Document text
# # # #
Making a Scene Presents an Interview with Thorbjorn Risager!
The popular and award-winning orchestra brings forth a new album: ‘Come On In’. The intensity is intact, but there is also room for new streaks of melancholy. Through more than 1,000 concerts in 21 different countries, the hard swinging and critically acclaimed ensemble has made people smile and dance. For that is what the blues is capable of: grooving away life’s problems. The front man knows this better than most, and on the 10th album – with the inviting title ‘Come On In’ – he goes into clinch with everything from his own age to political reality.
In this way, the title symbolizes everything that Thorbjørn Risager & The Black Tornado stand for. Thorbjørn explains: “Some people think the blues is sad because it’s named after the color of the melancholy and has its roots in music played by the slaves in the United States. But you have to remember that this was music that people gathered around when they were trying to relax from their hardships. It emerged in festive situations and was meant to be danced to. I would like to help lift that tradition: To try to ease your problems through music, and then go home with a smile on your lips.”
In 2019, these musicians still work in the same way as when they began. Thorbjørn Risager sits at home with his acoustic guitar and creates the core of the song before they enter the studio, where everyone offers beats, bass lines, horn parts, backup vocals and fills. All that provides the Black Tornado with a sound that evokes a feeling of the elements raging around Risager’s voice.
# # # #
Provided material

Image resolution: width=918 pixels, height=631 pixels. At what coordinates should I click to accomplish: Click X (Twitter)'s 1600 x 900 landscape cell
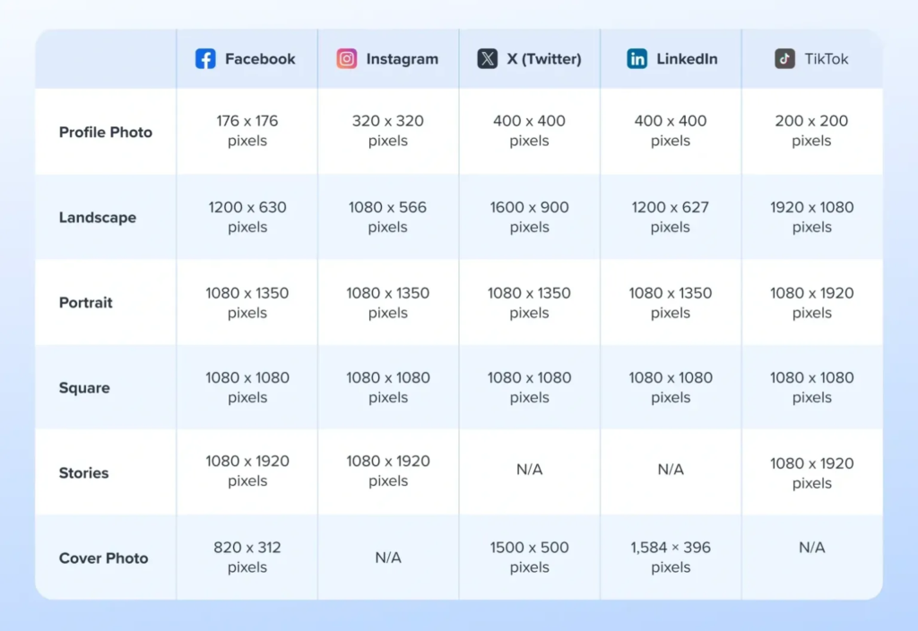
# # # #
Exercises to complete
[1] According to the Risager interview, what does everyone offer in the studio? List every item.
[2] Answer these questions from the Risager interview:
(a) How many concerts has the ensemble played, and in how many countries?
(b) Which album in the band's output is 'Come On In'?
(c) What instrument does Thorbjørn Risager use at home to create the core of a song?
[3] Quote the Risager interview from "The popular and" to "to political reality.".
The data has no connection to the Risager interview.

Solutions to the problems
[1]
- beats
- bass lines
- horn parts
- backup vocals
- fills

[2]
(a) More than 1,000 concerts in 21 different countries.
(b) It is the 10th album.
(c) An acoustic guitar.

[3]
The popular and award-winning orchestra brings forth a new album: ‘Come On In’. The intensity is intact, but there is also room for new streaks of melancholy. Through more than 1,000 concerts in 21 different countries, the hard swinging and critically acclaimed ensemble has made people smile and dance. For that is what the blues is capable of: grooving away life’s problems. The front man knows this better than most, and on the 10th album – with the inviting title ‘Come On In’ – he goes into clinch with everything from his own age to political reality.